En la escuela secundaria, Edward había intentado en una ocasión dibujar un mapa a escala de las capas en sección de la Tierra, con los núcleos interno y externo, el manto y la corteza señalados en su proporción correspondiente. Había descubierto muy pronto que la corteza no podía ser reflejada más que como la más delgada de las líneas a lápiz, ni aunque ampliara su dibujo a una hoja de papel de embalar de dos metros y medio. Utilizando su calculadora para deducir lo grande que tendría que ser el dibujo, había averiguado que el suelo del gimnasio de la escuela sería suficiente para contener un dibujo que diera a la corteza una anchura igual a un tercio de su dedo meñique.
De nuevo volúmenes y superficies ocultos.
Insignificancia.
Los geólogos trataban todo el tiempo con insignificancias, pero ¿cuántos las aplicaban directamente a sus vidas personales?
—… za por mííí… Deeeja que me acoooja en tu seeeno…
—El aire es más caliente —dijo Minelli. El cuello de su camiseta negra estaba empapado y su pelo colgaba en chorreantes mechones negros. Inés estaba sentada un poco más lejos, en la terraza superior, sollozando suavemente para sí misma.
—Ve con ella —indicó Edward, haciendo un gesto con la cabeza en su dirección.
Minelli le lanzó una mirada impotente, luego subió los peldaños.
—La gente es todo lo que importa —le dijo suavemente a Betsy—. Ninguna otra cosa importa. No al principio, no al final.
—Mira —dijo Betsy, señalando hacia el este. Las nubes se alzaban en el cielo, no hinchándose sino simplemente formándose en estrías a gran altitud. El aire tenía un olor eléctrico y era opresivo, tangible, denso y caliente. El sol parecía estar más lejos que nunca, perdido en medio de una clara sopa lechosa.
Edward bajó la vista de las nubes, mareado, e intentó orientarse en el valle. Buscó algún punto de referencia familiar, algo que le diera una perspectiva fija.
Los Arcos Reales, en lento movimiento, se deslizaron en enormes fragmentos curvados por la gris cara de granito sobre el hotel incendiado. Diminutos árboles danzaron frenéticamente y luego cayeron sobre sus aislados fragmentos de roca, las ramas alzadas por la resistencia del aire. El rugir, incluso a través del valle, fue ensordecedor.
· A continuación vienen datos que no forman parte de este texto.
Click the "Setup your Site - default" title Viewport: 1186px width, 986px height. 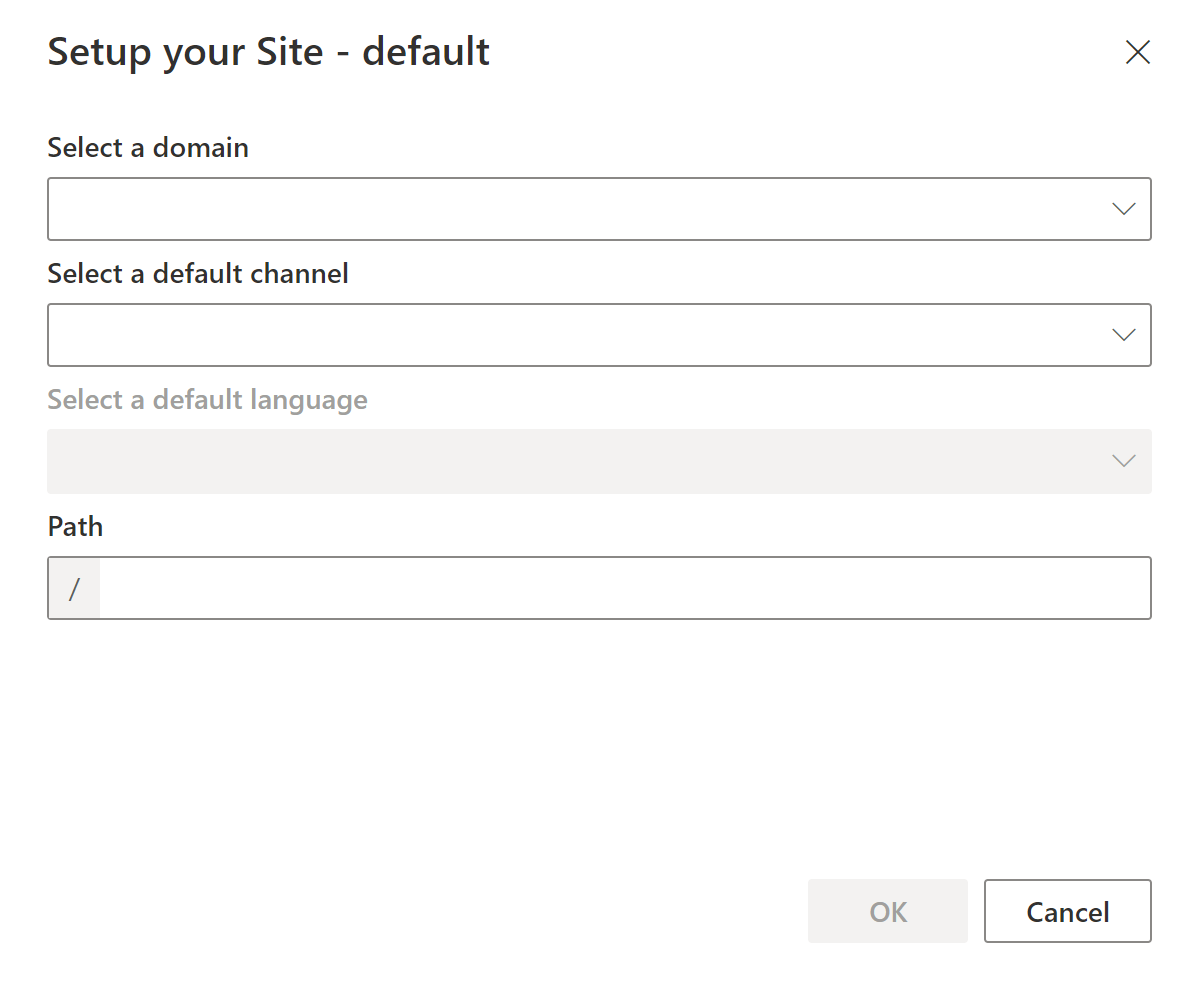click(x=268, y=51)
Los fragmentos en forma de cimitarras, de docenas de metros de anchura, se desmoronaban como yeso viejo sobre el suelo del valle, extinguiendo el Ahwanee y sepultando los coches contra incendios, los bomberos y las pequeñas multitudes de espectadores en una nube de polvo y restos que se abría como una flor. Peñascos del tamaño de casas rodaron por el bosque hasta el río Merced. Nuevos taludes reptaron por el suelo del valle como los seudópodos de una ameba, vivos, agitantes, buscando una nueva estabilidad.
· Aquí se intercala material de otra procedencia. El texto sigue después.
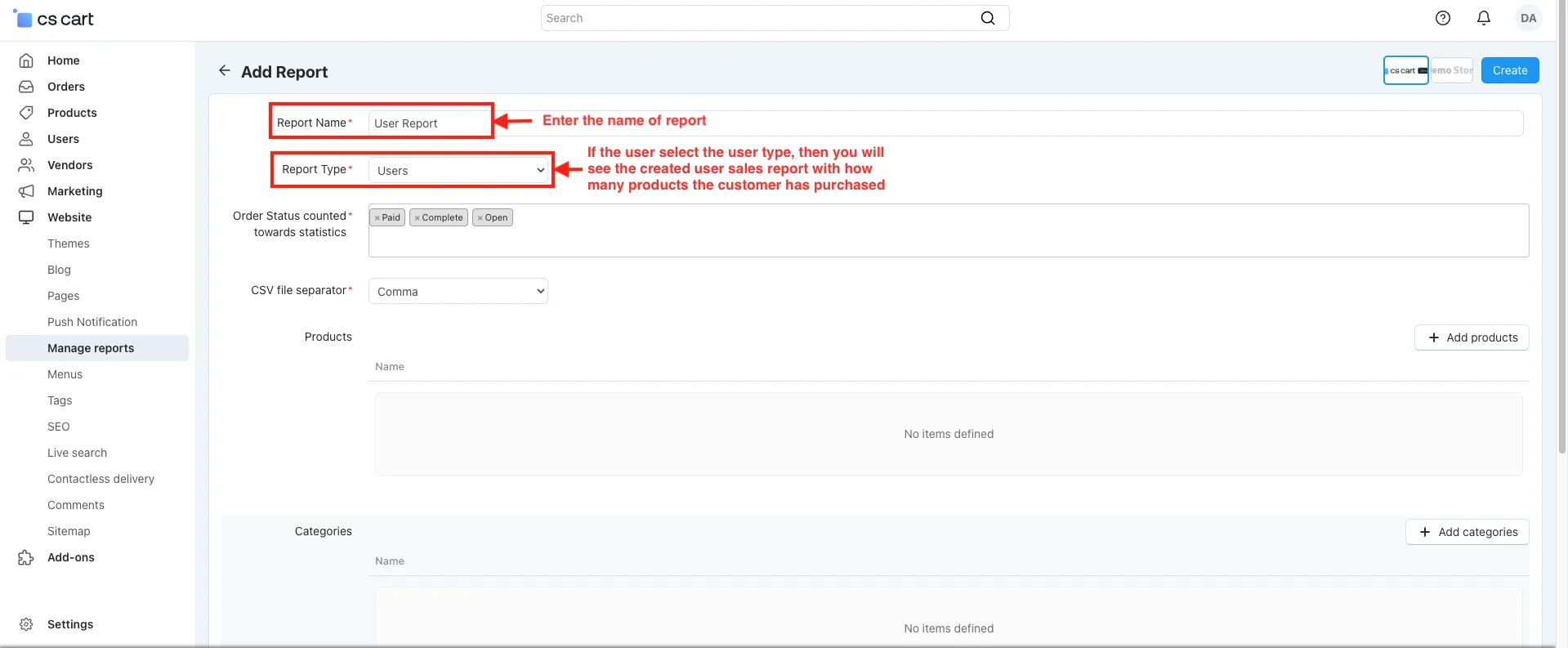Remove the Paid order status tag
Screen dimensions: 1568x648
coord(377,218)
Betsy no dijo nada. Edward miró aprensivamente la cercana grieta en la terraza.
Minelli había desistido de intentar sujetar a Inés. La muchacha había huido del borde, sus pechos y brazos y caderas agitándose mientras saltaba los escalones y las barandillas. Dirigió una sonrisa a Edward y alzó impotente las manos, luego bajó a sentarse a su lado.
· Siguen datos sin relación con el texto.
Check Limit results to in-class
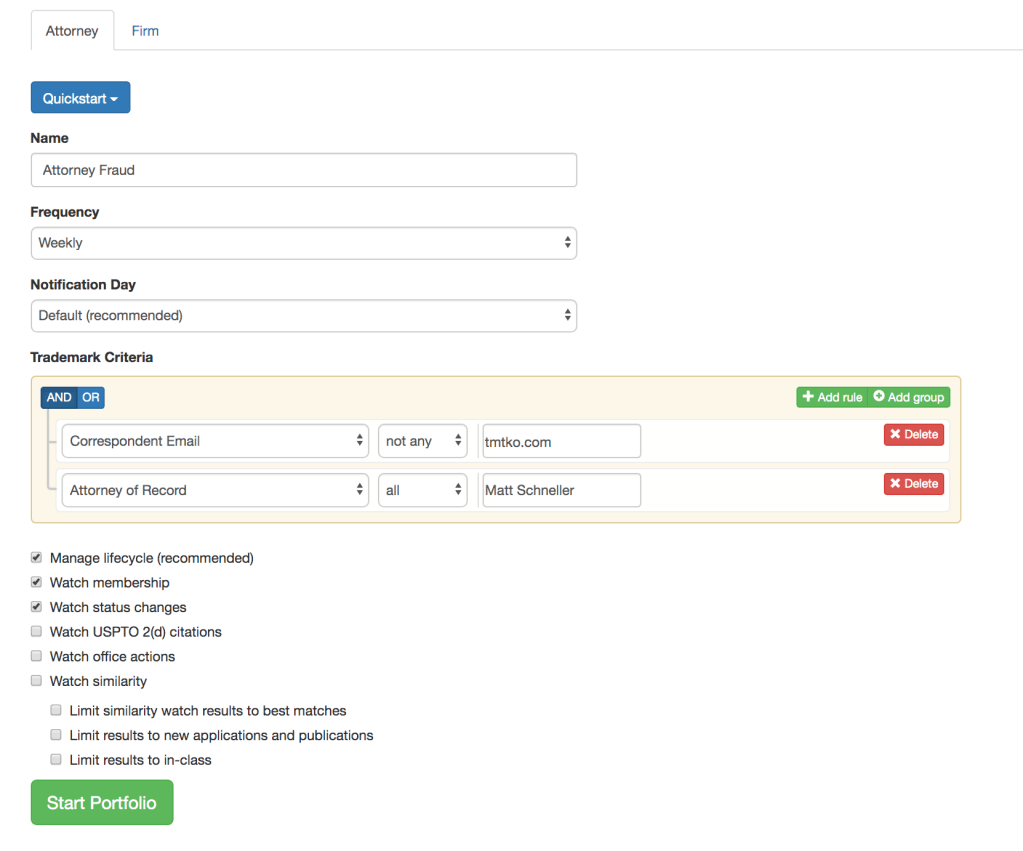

—Algunas personas no consiguen superarlo —dijo sobre el menguante retumbar de la caída de las rocas. Miró admirado a Betsy—. Se necesita valor —dijo—. Auténtico valor. ¿Habéis visto esas concéntricas desmoronarse? Exactamente igual que en la escuela. Centenares de años en un segundo.
—Sooomos niiiños en tuuus maaanos… —Los que cantaban himnos estaban ahora absortos en ellos mismos, sin prestar atención a nada de lo que estaba ocurriendo a su alrededor. Como en trance.
A cada cual lo suyo.
—Así es como se forman los domos, ese tipo de aglomeraciones concéntricas —explicó Minelli—. El agua penetra en las junturas y se congela, se expande, y abre las rocas.